» Reading text
Thoughts on Wild Wild Country
As someone who is mildly obsessed with cults I knew I would watch Wild Wild Country, a documentary about a cult in Oregon from the 80's, on Netflix eventually. After it was over I had so many unanswered questions the documentary raised about society and groups of people in general.
I think Wild Wild Country does a good job of trying to be as unbiased as possible. Usually you are rooting for the people outside the group that are trying to shut it down because they are either abusing people or taking people away. For the scenario in the documentary it is hard to stick to one side for the entire fight. The high ground gives way on both sides as they are reduced to petty and brutal methods to achieve what they want.
I knew this wasn't an ordinary cult because in the first episode Sheila, the guru's secretary, admits they were tricking people in India. It was a ruse but they didn't advertise it. Their group in India attracted mostly white intellectuals who were searching for meaning and peace in their lives outside of the normal confines of Western society. They focused on combining the material with the spiritual not becoming poverty stricken to reach a higher plane. The Indian guru Rajneesh doesn't cast himself as God or God's confidante on Earth but he is the undisputed leader. His picture is on everything involving the group.
If I was alive in the early 80's I could see myself migrating up to Oregon to see what all the fuss was about out of sheer boredom more than anything. One of the main draws of cults is finding a new way to exist than society dictates. Then once you arrive you either feel different and are converted instantly or feel the same but don't dare leave or admit you made a mistake. The psychology of cults is ever evolving. It is so easy to think only stupid people who are easily manipulated get tricked into believing the crazy things charismatic leaders say. But interviews with people who have been on the inside rarely seem like the type that are easily tricked.
It is hard to pinpoint the root cause of these fringe groups never succeeding in the long run. I would chalk it up to the frailty and corruptibility of humanity, fear and power. Unless you are in the middle of nowhere distrust will brew between you and your neighbors. The more different you are to them the more they will fear you. The 80's hysteria surrounding cults was alive and well since Jonestown was an all too recent memory barely in the rear-view mirror. This was one of the first dark clouds over the Rajneeshees and their city.
They advocated and believed the exact opposite of their older, conservative Christian neighbors. They were too different. They didn't try to convert anyone in Antelope, the neighboring small town, but their presence and way of life was so offensive the small town residents started scheming about how to get rid of them. It seems like if they had picked another location with more liberal leanings they could have survived longer. Remote areas where you can buy a lot of land for cheap are also where the most conservative people live.
There are many stand offs between the Rajneeshees and outsiders but they usually don't get violent. After a bombing of Rajneesh owned hotel things start to escalate towards the natural conclusion of the group dispersing and the audacious idea of a new type of city dies. This also shows how even with the best intentions the internal workings of the city of Rajneesh Puram would have blown up eventually. Jealousy and the pursuit of power corrupt almost every organization.
Utopian societies can't exist because humans aren't perfectly logical creatures. When you start drugging homeless people you brought into your city to keep them under control and poisoning people in the community to win elections the best intentions aren't there anymore. It is never made clear with rapid cuts between government experts and news stories which allegations are true and which ones are just hype.

» Actions to take
A. Name every place that the post about Wild Wild Country mentions by its proper name.
B. What role does Sheila hold, according to the post on Wild Wild Country?
C. Print the part of the post on Wild Wild Country that begins at the words "I think Wild" and stops after "what they want.".

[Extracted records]
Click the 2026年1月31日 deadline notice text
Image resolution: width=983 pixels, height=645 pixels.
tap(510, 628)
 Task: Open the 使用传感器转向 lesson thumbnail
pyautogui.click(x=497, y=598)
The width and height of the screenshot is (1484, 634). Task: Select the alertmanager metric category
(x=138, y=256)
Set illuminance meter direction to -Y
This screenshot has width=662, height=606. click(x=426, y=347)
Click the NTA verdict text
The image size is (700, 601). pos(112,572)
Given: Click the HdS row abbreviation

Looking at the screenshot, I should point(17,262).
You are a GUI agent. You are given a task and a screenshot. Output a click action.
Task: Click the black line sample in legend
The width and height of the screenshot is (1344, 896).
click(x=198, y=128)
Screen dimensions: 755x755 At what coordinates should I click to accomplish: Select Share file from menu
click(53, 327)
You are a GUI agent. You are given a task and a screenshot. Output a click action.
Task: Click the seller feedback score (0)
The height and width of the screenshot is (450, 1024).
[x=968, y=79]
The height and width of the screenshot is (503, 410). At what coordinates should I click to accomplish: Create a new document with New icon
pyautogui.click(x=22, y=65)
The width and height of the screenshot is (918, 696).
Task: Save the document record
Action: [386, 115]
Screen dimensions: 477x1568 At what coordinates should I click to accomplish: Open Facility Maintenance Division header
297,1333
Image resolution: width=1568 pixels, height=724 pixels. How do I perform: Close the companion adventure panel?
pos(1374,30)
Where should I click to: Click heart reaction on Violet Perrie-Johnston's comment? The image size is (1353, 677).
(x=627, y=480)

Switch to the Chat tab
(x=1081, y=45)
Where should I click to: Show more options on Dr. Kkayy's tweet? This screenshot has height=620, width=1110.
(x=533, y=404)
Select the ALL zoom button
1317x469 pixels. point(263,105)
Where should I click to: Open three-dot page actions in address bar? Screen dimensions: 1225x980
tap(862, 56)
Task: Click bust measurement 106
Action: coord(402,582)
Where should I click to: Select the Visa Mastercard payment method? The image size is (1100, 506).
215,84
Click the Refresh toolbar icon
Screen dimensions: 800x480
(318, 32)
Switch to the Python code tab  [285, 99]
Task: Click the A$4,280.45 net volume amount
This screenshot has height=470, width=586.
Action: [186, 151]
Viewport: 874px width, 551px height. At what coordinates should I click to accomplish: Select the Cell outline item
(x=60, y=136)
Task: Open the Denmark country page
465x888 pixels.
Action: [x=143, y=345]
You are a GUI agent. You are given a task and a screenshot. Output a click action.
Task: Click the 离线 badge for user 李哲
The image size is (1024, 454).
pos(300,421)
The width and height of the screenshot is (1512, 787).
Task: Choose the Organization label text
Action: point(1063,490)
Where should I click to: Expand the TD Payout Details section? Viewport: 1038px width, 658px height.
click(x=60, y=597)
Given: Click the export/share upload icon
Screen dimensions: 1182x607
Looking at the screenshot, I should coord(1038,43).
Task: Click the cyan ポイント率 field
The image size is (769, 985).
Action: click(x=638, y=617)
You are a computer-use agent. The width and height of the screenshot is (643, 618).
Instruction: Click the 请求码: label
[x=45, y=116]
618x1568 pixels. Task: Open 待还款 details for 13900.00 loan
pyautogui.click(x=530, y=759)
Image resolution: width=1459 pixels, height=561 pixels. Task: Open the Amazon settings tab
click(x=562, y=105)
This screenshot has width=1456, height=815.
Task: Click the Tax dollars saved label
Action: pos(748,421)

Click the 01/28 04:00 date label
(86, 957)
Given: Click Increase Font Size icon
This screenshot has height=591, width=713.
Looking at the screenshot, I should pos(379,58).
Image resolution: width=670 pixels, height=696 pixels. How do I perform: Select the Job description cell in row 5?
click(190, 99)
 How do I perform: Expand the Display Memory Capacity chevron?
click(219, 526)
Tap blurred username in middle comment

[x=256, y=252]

» Solution list
A. Oregon, India, Jonestown, Antelope, Rajneesh Puram

B. She is the guru's secretary.

C.
I think Wild Wild Country does a good job of trying to be as unbiased as possible. Usually you are rooting for the people outside the group that are trying to shut it down because they are either abusing people or taking people away. For the scenario in the documentary it is hard to stick to one side for the entire fight. The high ground gives way on both sides as they are reduced to petty and brutal methods to achieve what they want.